Exercise passage:

Oncogene-induced DNA replication stress leads to a mutator phenotype in human cancers

Most human cancers are characterized by the presence of thousands of point mutations in their genome. The mechanisms accounting for the presence of these mutations in sporadic cancers are still being deciphered. According to one hypothesis, point mutations accumulate during normal aging and the mutations in cancers simply reflect this process. Others have argued that the rate of acquisition of mutations is higher in precancerous cells and cancers than in normal cells and tissues. To distinguish between these two models, we sequenced the exomes of human colon adenomas, which are precancerous lesions. The number of mutations in these lesions was not proportional to the age of the patient, but rather was proportional to the size of the adenoma, arguing that mutations were acquired in the precancerous stage. Based on the distribution of the mutations in the genome we propose that stalled or collapsed replication forks in precancerous cells result in exposure of single-stranded DNA, which is highly susceptible to mutagenesis (Figure 2).

Figure 2. Mechanism for increased rate of acquisition of point mutations due to DNA replication stress in human precancerous lesions.
Figure 2. Mechanism for increased rate of acquisition of point mutations due to DNA replication stress in human precancerous lesions.

Prompt A: In the passage on oncogene-induced DNA replication stress, what was the number of mutations in the colon adenomas proportional to?
Prompt B: Pick up the passage on oncogene-induced DNA replication stress after its final sentence and continue it.

Stored lines:
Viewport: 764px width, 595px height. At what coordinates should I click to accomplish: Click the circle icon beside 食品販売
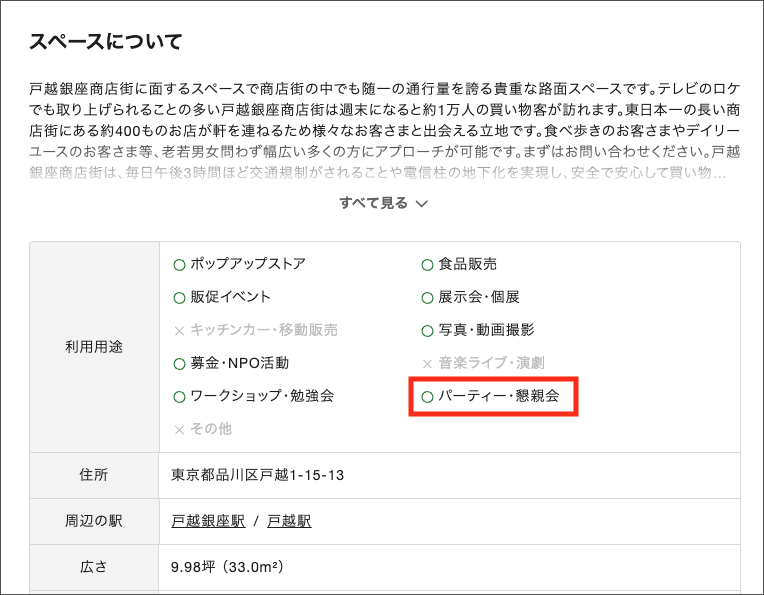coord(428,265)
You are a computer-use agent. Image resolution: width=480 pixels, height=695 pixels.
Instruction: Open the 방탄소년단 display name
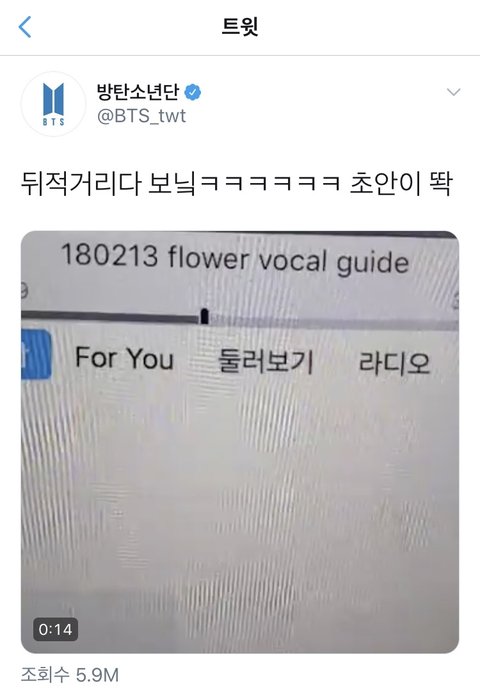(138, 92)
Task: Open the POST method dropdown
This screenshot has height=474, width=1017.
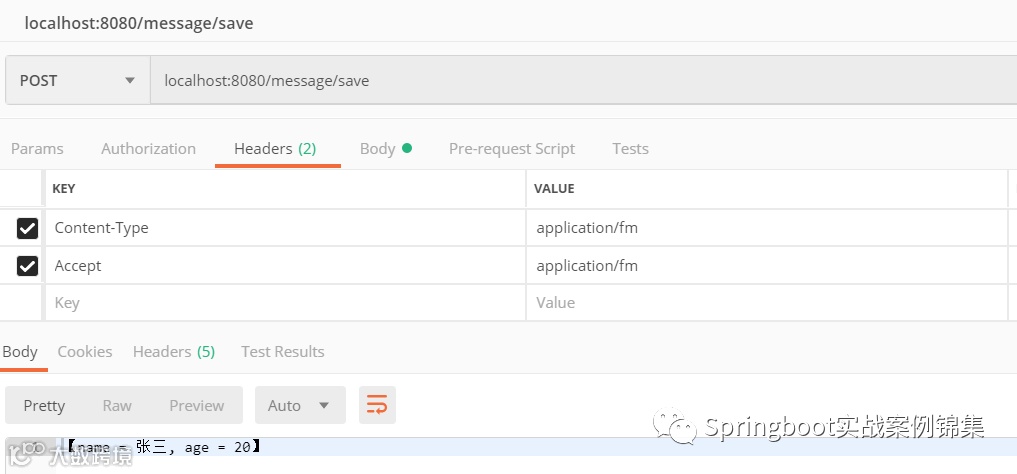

Exercise answer A: The size of the adenoma.

Exercise answer B:
Break-induced replication is a major pathway for repair of collapsed DNA replication forks in human cancers

Collapsed replication forks in human cancers need to be repaired to allow DNA replication to resume. We have identified break-induced replication (BIR) as a major pathway for repair of collapsed forks in cancer cells. BIR is a variant homologous recombination pathway that utilizes POLD3 and POLD4, two subunits of DNA polymerase delta, to initiate replication at collapsed forks. Depletion of POLD3 or POLD4 inhibits proliferation of cancer cells, without affecting normal cells. Repair by BIR should normally not lead to gross genomic rearrangements, but occasionally segmental genomic duplications with microhomology junctions can arise. This specific type of duplication is very common in human cancers, suggesting that BIR is relevant in vivo. Interestingly, replication forks initiated by BIR differ from normal forks initiated at origins of replication. BIR-initiated forks apparently retain the D-loop formed during strand invasion and replicate the DNA in a conservative manner (Figure 3). It is likely that the differences between BIR-initiated and origin-initiated forks could be eventually exploited for cancer therapies.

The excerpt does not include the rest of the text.